-- Aim of the task --
All of the data should be restated exactly as it stands.

(Saved entries)
■ ■ ■ ■ ■

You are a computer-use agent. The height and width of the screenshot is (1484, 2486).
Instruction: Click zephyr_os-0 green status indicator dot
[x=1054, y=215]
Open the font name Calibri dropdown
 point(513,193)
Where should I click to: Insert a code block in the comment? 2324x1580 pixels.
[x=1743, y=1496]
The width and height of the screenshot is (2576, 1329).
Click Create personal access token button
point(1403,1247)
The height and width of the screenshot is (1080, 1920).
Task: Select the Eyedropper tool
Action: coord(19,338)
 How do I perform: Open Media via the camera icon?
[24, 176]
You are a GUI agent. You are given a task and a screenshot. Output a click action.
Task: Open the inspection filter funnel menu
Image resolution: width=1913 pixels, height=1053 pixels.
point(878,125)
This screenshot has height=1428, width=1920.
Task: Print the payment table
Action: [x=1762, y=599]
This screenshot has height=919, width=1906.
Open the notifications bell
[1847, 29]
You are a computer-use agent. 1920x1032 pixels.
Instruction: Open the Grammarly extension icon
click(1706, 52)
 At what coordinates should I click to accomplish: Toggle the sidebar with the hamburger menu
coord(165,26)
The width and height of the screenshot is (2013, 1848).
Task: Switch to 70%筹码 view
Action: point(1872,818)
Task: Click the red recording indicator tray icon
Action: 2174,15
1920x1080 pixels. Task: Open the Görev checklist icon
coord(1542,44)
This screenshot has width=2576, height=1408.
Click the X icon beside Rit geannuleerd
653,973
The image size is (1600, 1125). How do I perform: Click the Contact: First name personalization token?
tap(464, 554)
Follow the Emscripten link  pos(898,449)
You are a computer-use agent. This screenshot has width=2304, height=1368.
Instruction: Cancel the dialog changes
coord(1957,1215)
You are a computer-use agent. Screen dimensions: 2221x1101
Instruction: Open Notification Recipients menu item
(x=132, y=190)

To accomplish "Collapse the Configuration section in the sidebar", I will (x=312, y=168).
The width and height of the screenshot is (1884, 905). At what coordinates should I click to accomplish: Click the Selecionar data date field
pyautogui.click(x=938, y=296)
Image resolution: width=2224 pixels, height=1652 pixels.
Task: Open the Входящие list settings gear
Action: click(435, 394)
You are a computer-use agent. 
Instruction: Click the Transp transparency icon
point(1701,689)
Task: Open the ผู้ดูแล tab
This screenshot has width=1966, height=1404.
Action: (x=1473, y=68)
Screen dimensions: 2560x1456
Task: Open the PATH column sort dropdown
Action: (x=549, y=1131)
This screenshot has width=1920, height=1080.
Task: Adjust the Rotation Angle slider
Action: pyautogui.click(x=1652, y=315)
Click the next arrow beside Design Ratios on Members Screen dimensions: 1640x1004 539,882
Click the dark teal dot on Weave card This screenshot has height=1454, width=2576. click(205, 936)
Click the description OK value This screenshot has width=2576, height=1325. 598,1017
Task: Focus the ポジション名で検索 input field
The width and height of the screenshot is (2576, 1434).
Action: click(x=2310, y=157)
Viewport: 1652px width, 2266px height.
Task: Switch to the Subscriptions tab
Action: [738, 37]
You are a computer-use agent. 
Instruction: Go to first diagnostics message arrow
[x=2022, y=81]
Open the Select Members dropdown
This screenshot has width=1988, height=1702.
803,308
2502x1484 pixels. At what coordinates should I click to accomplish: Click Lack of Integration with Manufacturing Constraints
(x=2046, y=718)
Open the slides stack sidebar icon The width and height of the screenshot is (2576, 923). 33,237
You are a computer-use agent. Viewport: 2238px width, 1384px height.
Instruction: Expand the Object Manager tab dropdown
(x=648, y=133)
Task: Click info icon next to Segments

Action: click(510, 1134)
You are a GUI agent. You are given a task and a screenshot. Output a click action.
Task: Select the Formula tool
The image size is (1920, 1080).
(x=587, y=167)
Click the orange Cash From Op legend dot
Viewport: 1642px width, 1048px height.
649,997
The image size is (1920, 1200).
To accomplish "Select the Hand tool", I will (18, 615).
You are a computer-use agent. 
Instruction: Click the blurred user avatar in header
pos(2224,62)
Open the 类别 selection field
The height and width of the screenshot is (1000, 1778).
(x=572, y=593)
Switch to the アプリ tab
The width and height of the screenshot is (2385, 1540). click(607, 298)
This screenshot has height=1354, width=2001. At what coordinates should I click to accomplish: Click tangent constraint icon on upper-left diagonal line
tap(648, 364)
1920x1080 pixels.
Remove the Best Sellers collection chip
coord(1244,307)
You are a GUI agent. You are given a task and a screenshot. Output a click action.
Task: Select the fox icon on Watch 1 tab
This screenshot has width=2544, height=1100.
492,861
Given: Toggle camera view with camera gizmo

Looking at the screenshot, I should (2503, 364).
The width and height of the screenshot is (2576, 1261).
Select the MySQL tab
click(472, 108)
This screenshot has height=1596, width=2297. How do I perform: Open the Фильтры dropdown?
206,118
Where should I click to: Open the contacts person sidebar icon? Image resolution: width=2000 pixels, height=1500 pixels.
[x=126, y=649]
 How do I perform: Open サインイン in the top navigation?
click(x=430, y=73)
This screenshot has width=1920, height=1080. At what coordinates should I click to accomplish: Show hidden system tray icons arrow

■ ■ ■ ■ ■

-- Solution for this exercise --
You are a computer-use agent. The height and width of the screenshot is (1484, 2486).
Instruction: Click zephyr_os-0 green status indicator dot
[x=1054, y=215]
Open the font name Calibri dropdown
 point(513,193)
Where should I click to: Insert a code block in the comment? 2324x1580 pixels.
[x=1743, y=1496]
The width and height of the screenshot is (2576, 1329).
Click Create personal access token button
point(1403,1247)
The height and width of the screenshot is (1080, 1920).
Task: Select the Eyedropper tool
Action: coord(19,338)
 How do I perform: Open Media via the camera icon?
[24, 176]
You are a GUI agent. You are given a task and a screenshot. Output a click action.
Task: Open the inspection filter funnel menu
Image resolution: width=1913 pixels, height=1053 pixels.
point(878,125)
This screenshot has height=1428, width=1920.
Task: Print the payment table
Action: [x=1762, y=599]
This screenshot has height=919, width=1906.
Open the notifications bell
[1847, 29]
You are a computer-use agent. 1920x1032 pixels.
Instruction: Open the Grammarly extension icon
click(1706, 52)
 At what coordinates should I click to accomplish: Toggle the sidebar with the hamburger menu
coord(165,26)
The width and height of the screenshot is (2013, 1848).
Task: Switch to 70%筹码 view
Action: point(1872,818)
Task: Click the red recording indicator tray icon
Action: 2174,15
1920x1080 pixels. Task: Open the Görev checklist icon
coord(1542,44)
This screenshot has width=2576, height=1408.
Click the X icon beside Rit geannuleerd
653,973
The image size is (1600, 1125). How do I perform: Click the Contact: First name personalization token?
tap(464, 554)
Follow the Emscripten link  pos(898,449)
You are a computer-use agent. This screenshot has width=2304, height=1368.
Instruction: Cancel the dialog changes
coord(1957,1215)
You are a computer-use agent. Screen dimensions: 2221x1101
Instruction: Open Notification Recipients menu item
(x=132, y=190)

To accomplish "Collapse the Configuration section in the sidebar", I will (x=312, y=168).
The width and height of the screenshot is (1884, 905). At what coordinates should I click to accomplish: Click the Selecionar data date field
pyautogui.click(x=938, y=296)
Image resolution: width=2224 pixels, height=1652 pixels.
Task: Open the Входящие list settings gear
Action: click(435, 394)
You are a computer-use agent. 
Instruction: Click the Transp transparency icon
point(1701,689)
Task: Open the ผู้ดูแล tab
This screenshot has width=1966, height=1404.
Action: (x=1473, y=68)
Screen dimensions: 2560x1456
Task: Open the PATH column sort dropdown
Action: (x=549, y=1131)
This screenshot has width=1920, height=1080.
Task: Adjust the Rotation Angle slider
Action: pyautogui.click(x=1652, y=315)
Click the next arrow beside Design Ratios on Members Screen dimensions: 1640x1004 539,882
Click the dark teal dot on Weave card This screenshot has height=1454, width=2576. click(205, 936)
Click the description OK value This screenshot has width=2576, height=1325. 598,1017
Task: Focus the ポジション名で検索 input field
The width and height of the screenshot is (2576, 1434).
Action: click(x=2310, y=157)
Viewport: 1652px width, 2266px height.
Task: Switch to the Subscriptions tab
Action: [738, 37]
You are a computer-use agent. 
Instruction: Go to first diagnostics message arrow
[x=2022, y=81]
Open the Select Members dropdown
This screenshot has width=1988, height=1702.
803,308
2502x1484 pixels. At what coordinates should I click to accomplish: Click Lack of Integration with Manufacturing Constraints
(x=2046, y=718)
Open the slides stack sidebar icon The width and height of the screenshot is (2576, 923). 33,237
You are a computer-use agent. Viewport: 2238px width, 1384px height.
Instruction: Expand the Object Manager tab dropdown
(x=648, y=133)
Task: Click info icon next to Segments

Action: click(510, 1134)
You are a GUI agent. You are given a task and a screenshot. Output a click action.
Task: Select the Formula tool
The image size is (1920, 1080).
(x=587, y=167)
Click the orange Cash From Op legend dot
Viewport: 1642px width, 1048px height.
649,997
The image size is (1920, 1200).
To accomplish "Select the Hand tool", I will (18, 615).
You are a computer-use agent. 
Instruction: Click the blurred user avatar in header
pos(2224,62)
Open the 类别 selection field
The height and width of the screenshot is (1000, 1778).
(x=572, y=593)
Switch to the アプリ tab
The width and height of the screenshot is (2385, 1540). click(607, 298)
This screenshot has height=1354, width=2001. At what coordinates should I click to accomplish: Click tangent constraint icon on upper-left diagonal line
tap(648, 364)
1920x1080 pixels.
Remove the Best Sellers collection chip
coord(1244,307)
You are a GUI agent. You are given a task and a screenshot. Output a click action.
Task: Select the fox icon on Watch 1 tab
This screenshot has width=2544, height=1100.
492,861
Given: Toggle camera view with camera gizmo

Looking at the screenshot, I should (2503, 364).
The width and height of the screenshot is (2576, 1261).
Select the MySQL tab
click(472, 108)
This screenshot has height=1596, width=2297. How do I perform: Open the Фильтры dropdown?
206,118
Where should I click to: Open the contacts person sidebar icon? Image resolution: width=2000 pixels, height=1500 pixels.
[x=126, y=649]
 How do I perform: Open サインイン in the top navigation?
click(x=430, y=73)
This screenshot has width=1920, height=1080. At what coordinates should I click to accomplish: Show hidden system tray icons arrow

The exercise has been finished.